Entries on target coordinates

⟨

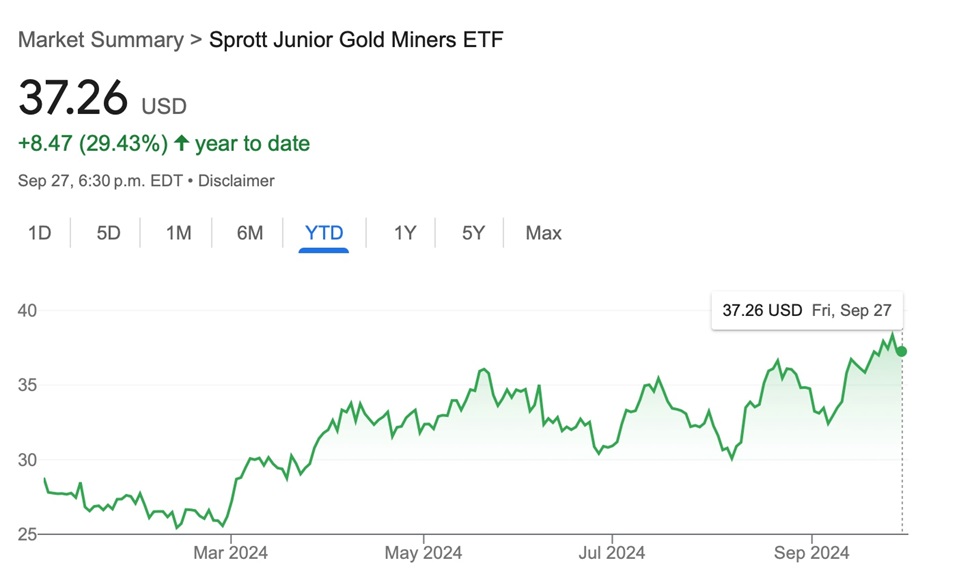Show the 1M price chart
Viewport: 961px width, 580px height.
point(178,233)
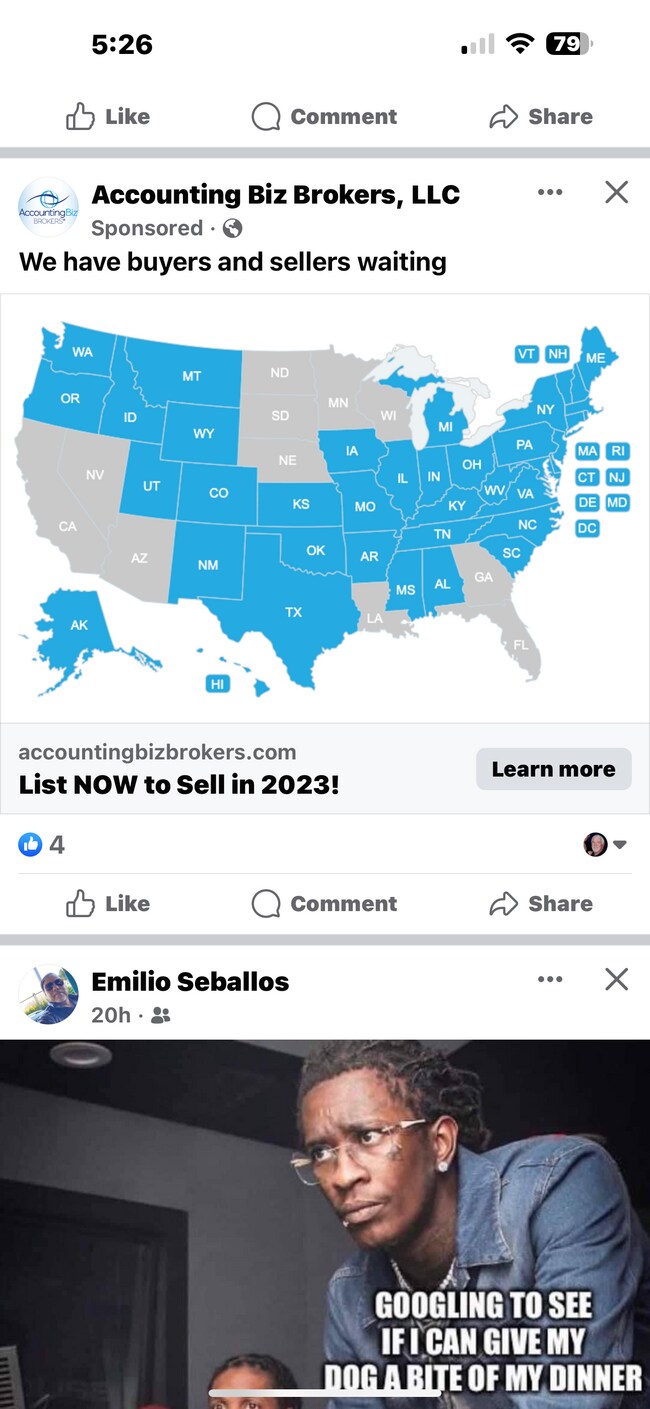The height and width of the screenshot is (1409, 650).
Task: Open Emilio Seballos's profile
Action: pyautogui.click(x=190, y=982)
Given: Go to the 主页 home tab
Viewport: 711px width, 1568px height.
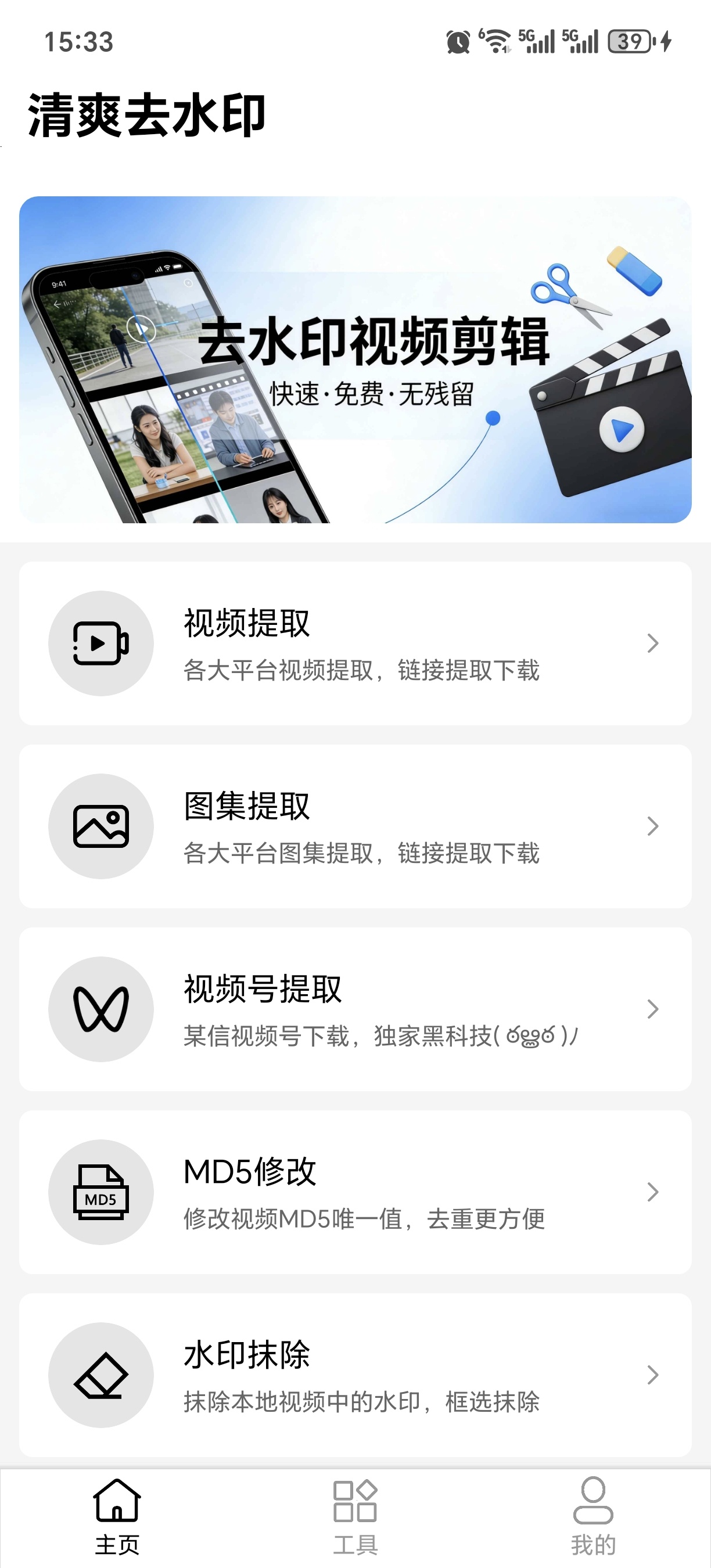Looking at the screenshot, I should pyautogui.click(x=117, y=1516).
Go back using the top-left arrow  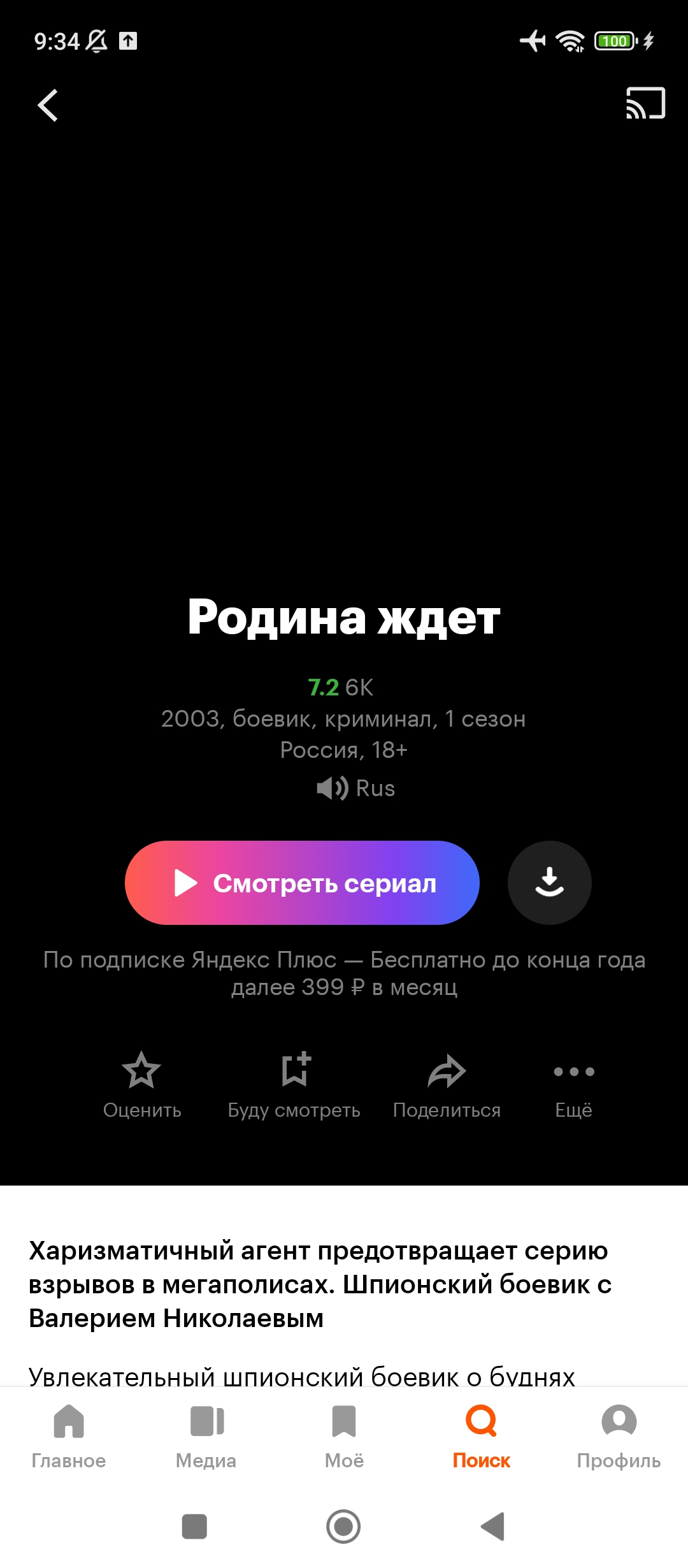[x=48, y=105]
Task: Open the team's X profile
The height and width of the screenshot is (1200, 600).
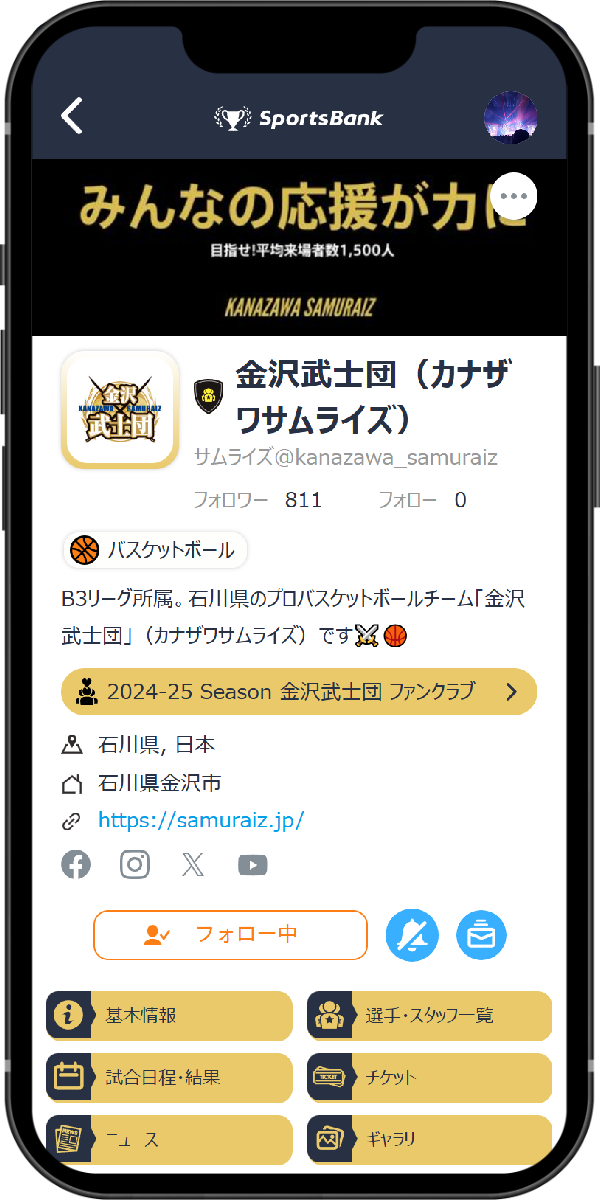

⟩

| What this task involves |
Render the lines from the one containing "Task: Open the team's X profile" through the last line as a Markdown table with two columns, No. and Line. Number each row, and omit blank lines and pictures.

| Answer to the problem |
| No. | Line |
|---|---|
| 1 | Task: Open the team's X profile |
| 2 | The height and width of the screenshot is (1200, 600). |